Quite relaxed for once. Makes a change from the tin-foil anti-Google scare articles.
Peter
Thursday, February 2, 2012 at 12:25 PMIf you have to change your password regularly, cycle through a prefix like reversed month names: Naj, Bef, Ram etc
Nah.
Thursday, February 2, 2012 at 12:54 PMI have multiple levels of password.
The weakest one is bleeping obvious- anyone could guess it.
I use it for my spam email, sites I dont care about, ect
then i have two “normal” passwords these are normal, good passwords, I put them on sites I do care about- but who would never be linked to eachother by anything other then my email.
then I have more secure passwords, longer ones, for websites I care about a lot, my email ect.
Then finnally I have the most secure stuff on my most needed to be secured data.
J
Thursday, February 2, 2012 at 1:24 PMHopefully you have changed you password completely since Gawker was hacked last year.
Otherwise there might be a few people ready to challenge this post.
aderts
Thursday, February 2, 2012 at 4:57 PMthe most important is to have different passwords for your hotmail than those less trustworthy sites, like Gizmodo (joking).
8/10 times you register account at a forum for a good-looking thread, keep passwords of this kind of site different will save your life.
chugs
Thursday, February 2, 2012 at 5:23 PMmy password is PI to the power of 10 to the 18 digits
take that quantum computing
Richard
Thursday, February 2, 2012 at 5:33 PMI agree, and I’ve never felt that frequent password changes necessarily aids your security that much anyway personally. As far as I’m concerned it only really is a safeguard at protecting an account that was already compromised, at which point the damage may already be done.
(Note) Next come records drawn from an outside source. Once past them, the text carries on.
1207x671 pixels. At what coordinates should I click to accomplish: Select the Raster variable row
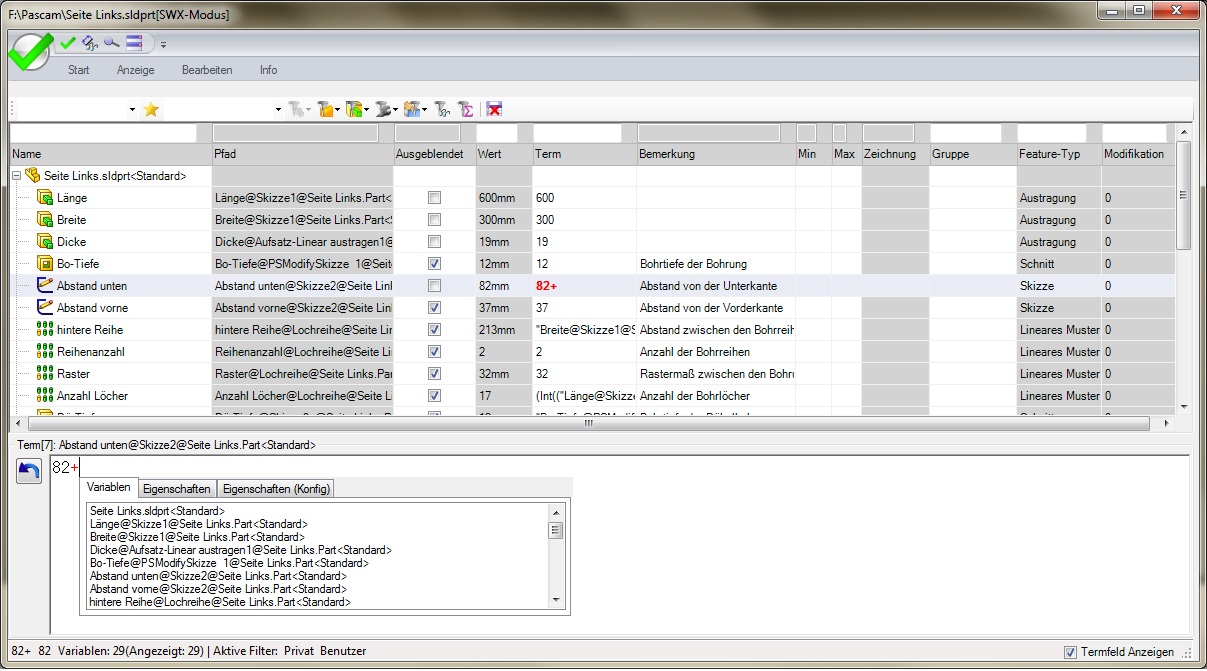[73, 374]
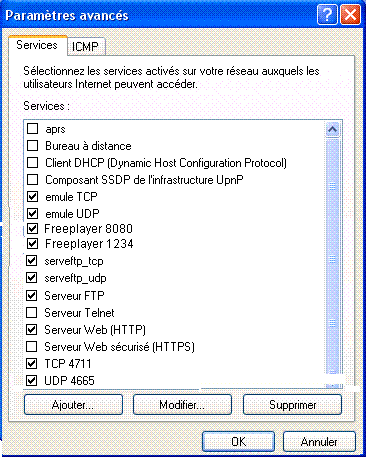Select the Services tab
The height and width of the screenshot is (458, 367).
point(37,45)
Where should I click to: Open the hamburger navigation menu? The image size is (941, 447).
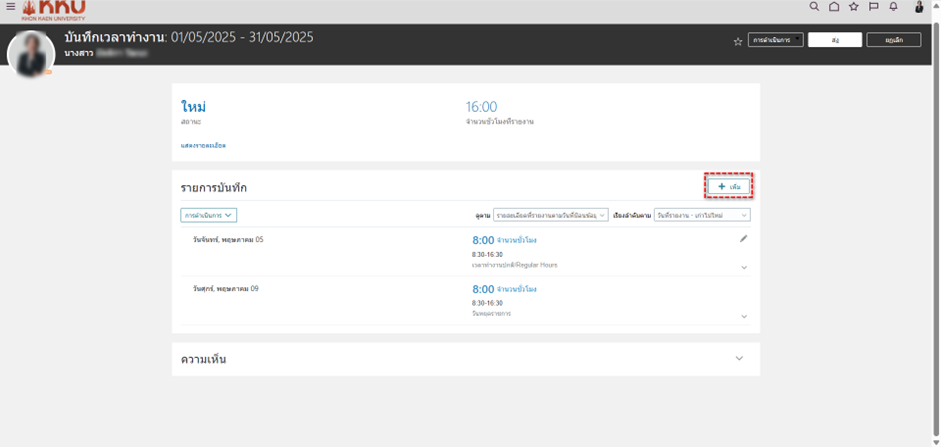(x=11, y=7)
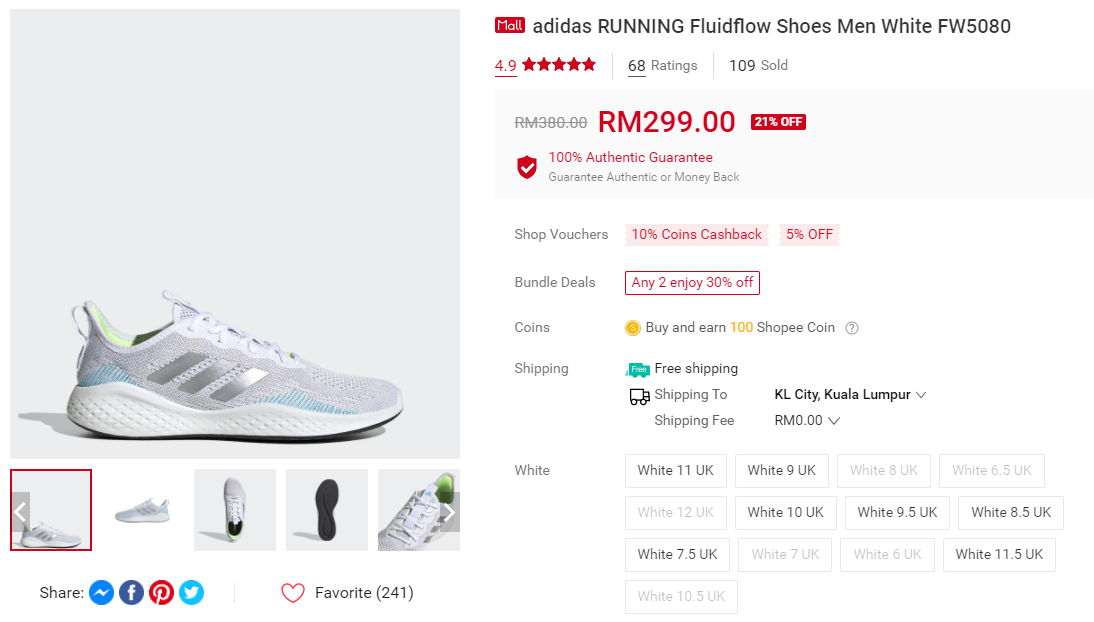Click the Shopee Coin help icon
The width and height of the screenshot is (1094, 622).
pyautogui.click(x=852, y=328)
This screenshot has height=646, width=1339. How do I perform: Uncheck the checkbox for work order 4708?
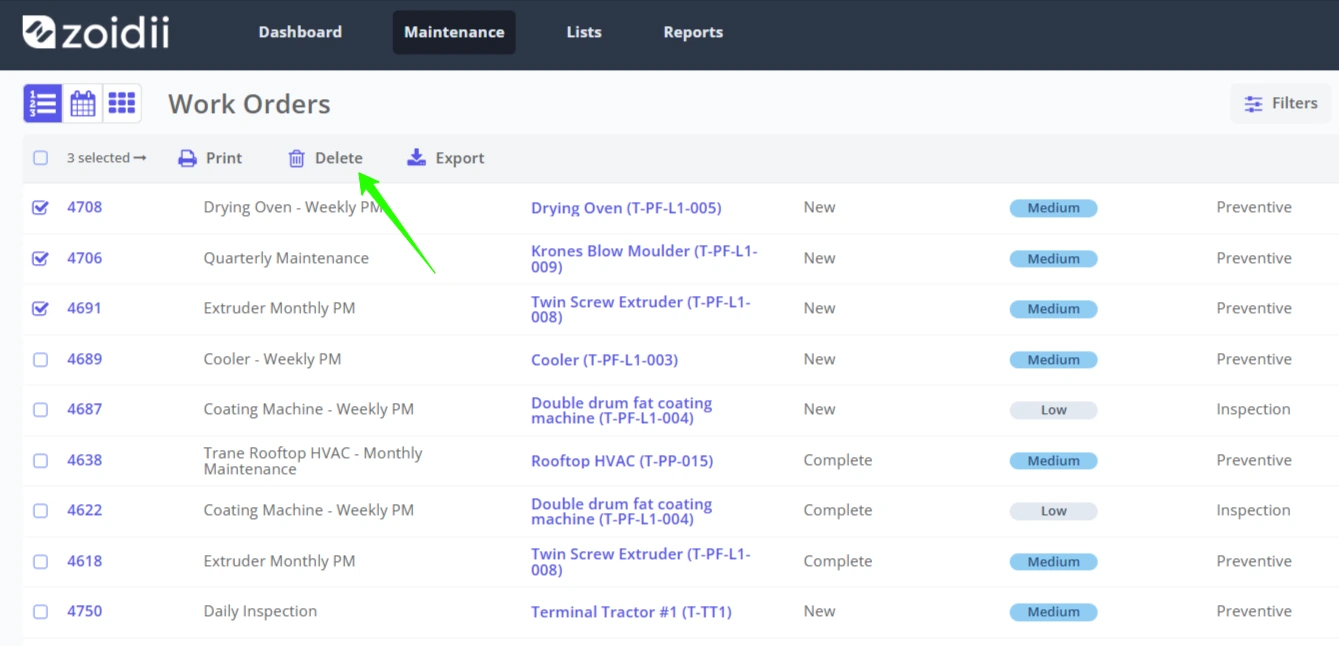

While it was a PITA, Gawkers security scares a while back did change my “single password” (some with slight alterations) to a method of creating unique passwords everywhere based on some common logic. I feel i have less incentive to change the passwords given if one is compromised, the remainders should be ok still.
I’ve considered password managers as well but I prefer my own predictable algorithm given I have too many mobile devices and those tools won’t integrate into all of them cleanly.
While I’m at it but, I wish sites would stop restricing the character set to alphanumerics only, or worse, length restrictions…especially ones like 6-8 characters.